The Armenian and Azerbaijani leaders met for the first time in Geneva last December. Little is known about their talks on the unresolved Nagorno-Karabakh conflict. Their foreign ministers discussed the issue on the sidelines of the Bratislava forum.
Guliev said he challenged to Oskanian to substantiate Armenian claims that Kocharian and Aliev’s late father and predecessor Heydar had agreed on a framework peace deal during talks in Paris and on the Florida island of Key West three years ago. “I reminded him of his statement and told him to show me the papers,” Guliev said, according to the ATV report monitored by the BBC. “He said that he will send them by fax on his return to Yerevan.”
“I asked whether the papers had been signed. He said he did not have signed papers. I said - if there are no signed papers, then what kind of agreement could we talk about?”
Reacting to the remarks on Monday, the Foreign Ministry in Yerevan said they only prove the existence of the Key West agreements. “We are glad that Mr. Guliev has at last admitted that there is a written document certifying agreements reached in Paris and Key West even though it has not been signed yet,” ministry spokesman Hamlet Gasparian told RFE/RL. “Had it been signed, the Nagorno-Karabakh conflict would have already been resolved.”
The Armenian side maintains that Aliev senior scrapped the agreements shortly after returning home from Key West. Baku denies this, saying that no specific deals were cut.
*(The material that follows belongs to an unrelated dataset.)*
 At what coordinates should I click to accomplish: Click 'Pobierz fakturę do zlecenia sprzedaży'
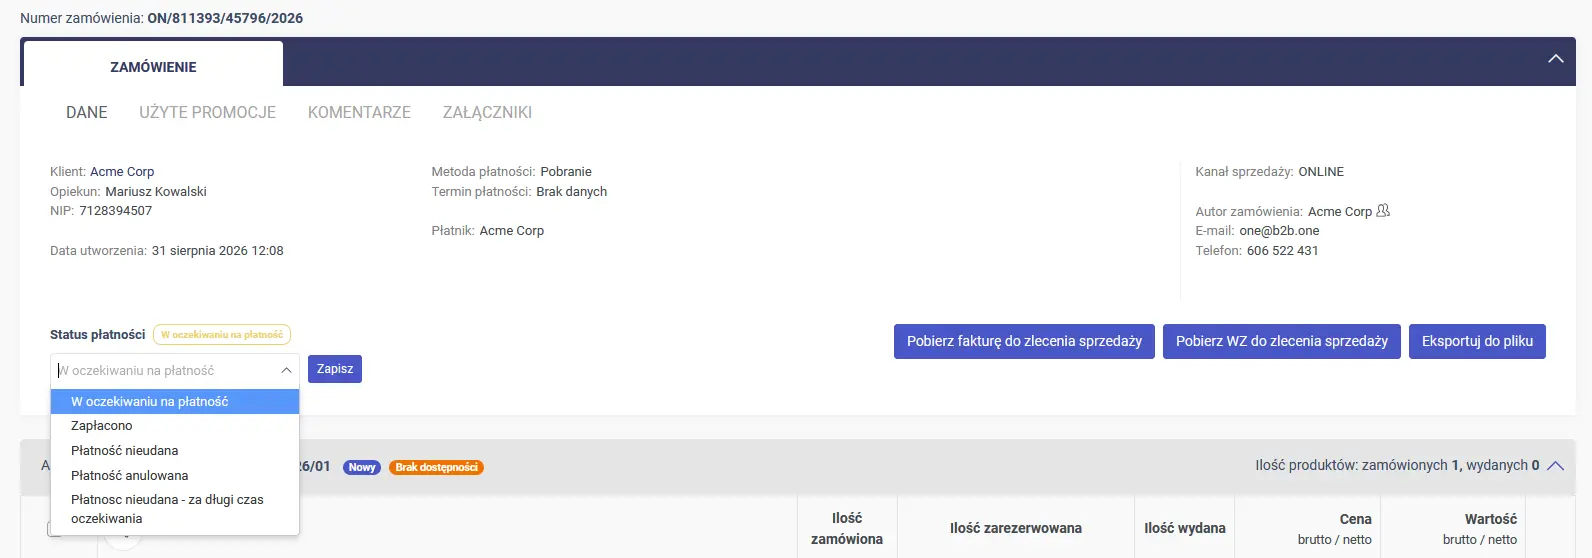tap(1024, 341)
But according to the chief U.S. negotiator on Karabakh, Rudolf Perina, the parties were “incredibly close” to a peaceful settlement at the time.
Guliev and Oskanian are scheduled to hold another meeting in Prague next week. The talks will be mediated by Perina and the French and Russian co-chairs of the Minsk Group of the Organization for Security and Cooperation in Europe. Oskanian has said he hopes they will finally clarify whether or not Baku will ever revive the Key West deal.